Ice age emperor penguins hit hard by the cold: Study

Ice age emperor penguins hit hard by the cold: Study

SYDNEY - Antarctica's Ross Sea has been a rare safe haven for emperor penguins for thousands of years, even when temperatures were too harsh for their liking, a study released Monday suggests.

Researchers looking at how climatic changes have affected the highly cold-adapted penguin - the tallest and heaviest of all penguin species - over the last 30,000 years suggest that only three populations survived the last ice age.

Conditions were so severe that emperor penguins numbers on the frozen continent were seven-times less than they are today and in many fewer locations, said joint lead researcher Jane Younger.

"We hadn't really thought about the fact that it would be too cold for them in the past," Younger, a PhD student at the University of Tasmania, told AFP.

"They live through life in minus 30 degrees Celsius (-22 Fahrenheit) now so they are pretty cold adapted." By examining the genetic diversity of modern and ancient penguin populations, scientists from the universities of Tasmania, Southampton and Oxford in Britain, and the Australian Antarctic Division were able to estimate their numbers over time.

They found that numbers began increasing over the last 12,000 years when temperatures rose by an average of about 15 degrees Celsius and as the amount of sea ice around Antarctica began to reduce.

Younger said the warmer temperatures likely gave penguin chicks a better chance of surviving the winter - when temperatures would have dropped to minus 45 degrees Celsius.

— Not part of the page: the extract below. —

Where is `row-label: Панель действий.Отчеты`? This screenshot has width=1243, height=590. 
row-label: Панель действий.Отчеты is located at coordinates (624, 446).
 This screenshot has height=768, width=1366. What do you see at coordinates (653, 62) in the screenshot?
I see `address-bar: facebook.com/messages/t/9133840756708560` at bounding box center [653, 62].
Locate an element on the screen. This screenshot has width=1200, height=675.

A reduction in sea ice would have allowed them easier access to the open ocean to feed.

"We were actually really surprised by this. What we had thought was that the ice age, because there was so much more sea ice which they need (to breed) and because they are so cold-adapted, that this would probably be a good thing for them," she said.

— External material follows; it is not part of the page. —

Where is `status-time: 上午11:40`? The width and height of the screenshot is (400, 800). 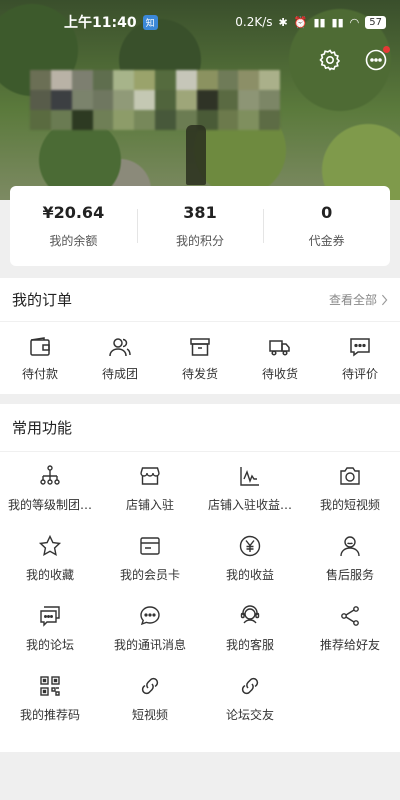 status-time: 上午11:40 is located at coordinates (100, 23).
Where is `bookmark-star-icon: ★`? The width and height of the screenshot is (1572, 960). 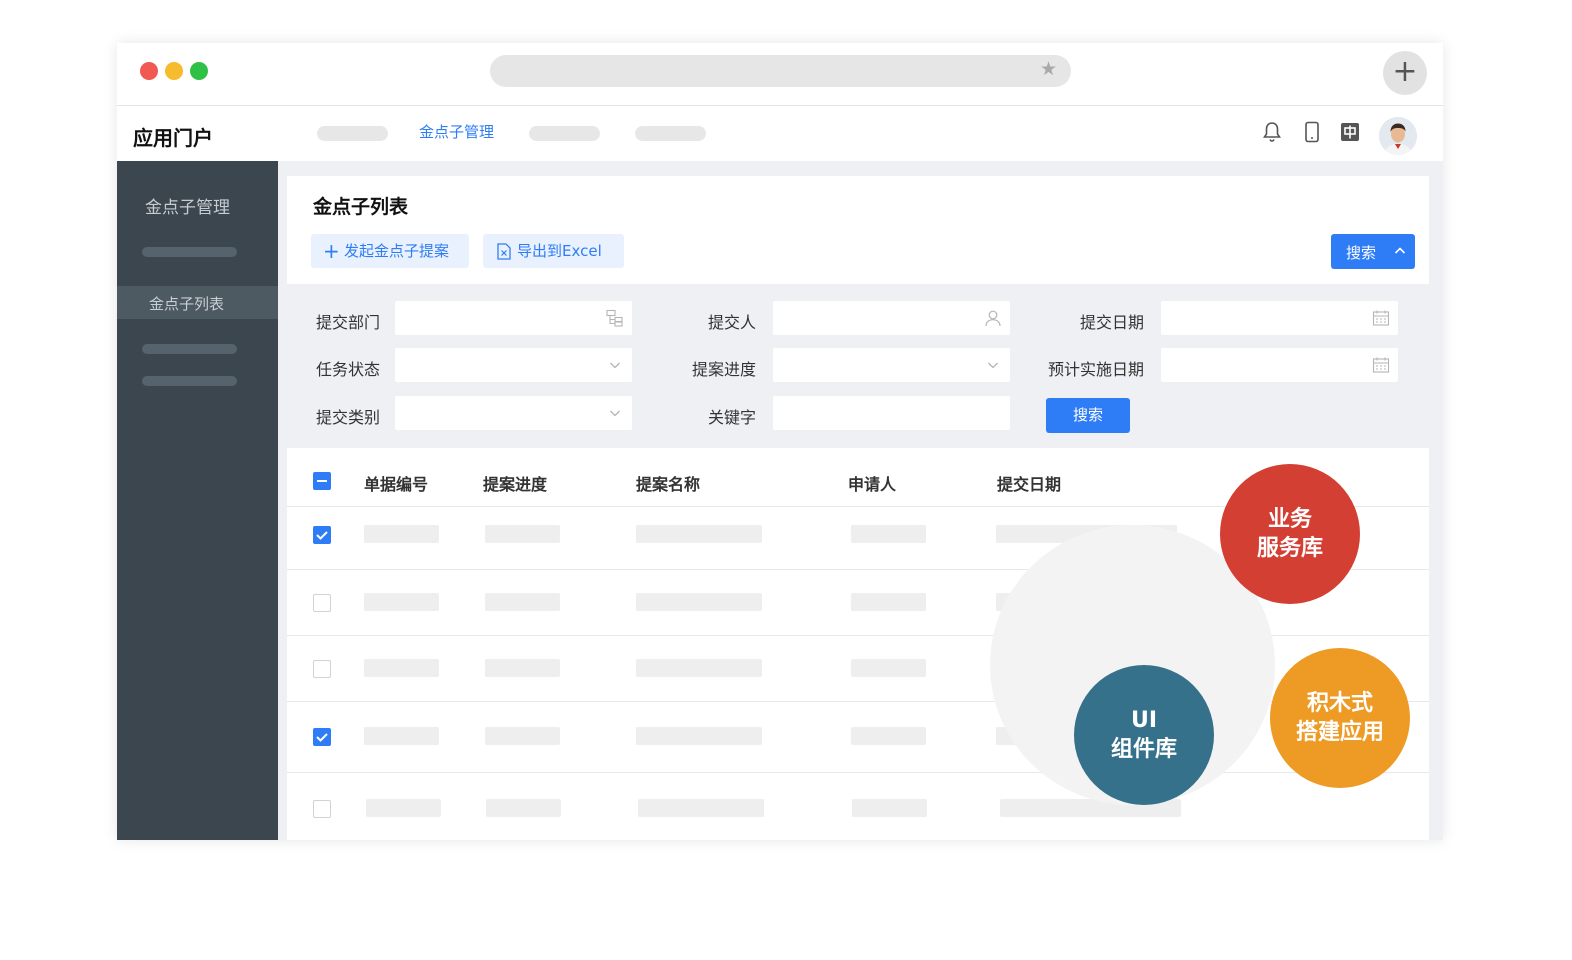
bookmark-star-icon: ★ is located at coordinates (1048, 69).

The researchers believe a population survived in the Ross Sea region because an area of ocean was always kept free of sea ice by wind and currents, according to the study published in Global Change Biology.

"The Ross Sea is probably really important," said Younger of the area on the Pacific Ocean side of Antarctica which is considered the world's most intact marine ecosystem.

"They have survived there for at least the last 30,000 years and even when the environment has been really unsuitable in a lot of other places the Ross Sea has been kind of a safe haven for them.

"The Ross Sea seems to come up time and time again as a really important part of the Antarctic ecosystem."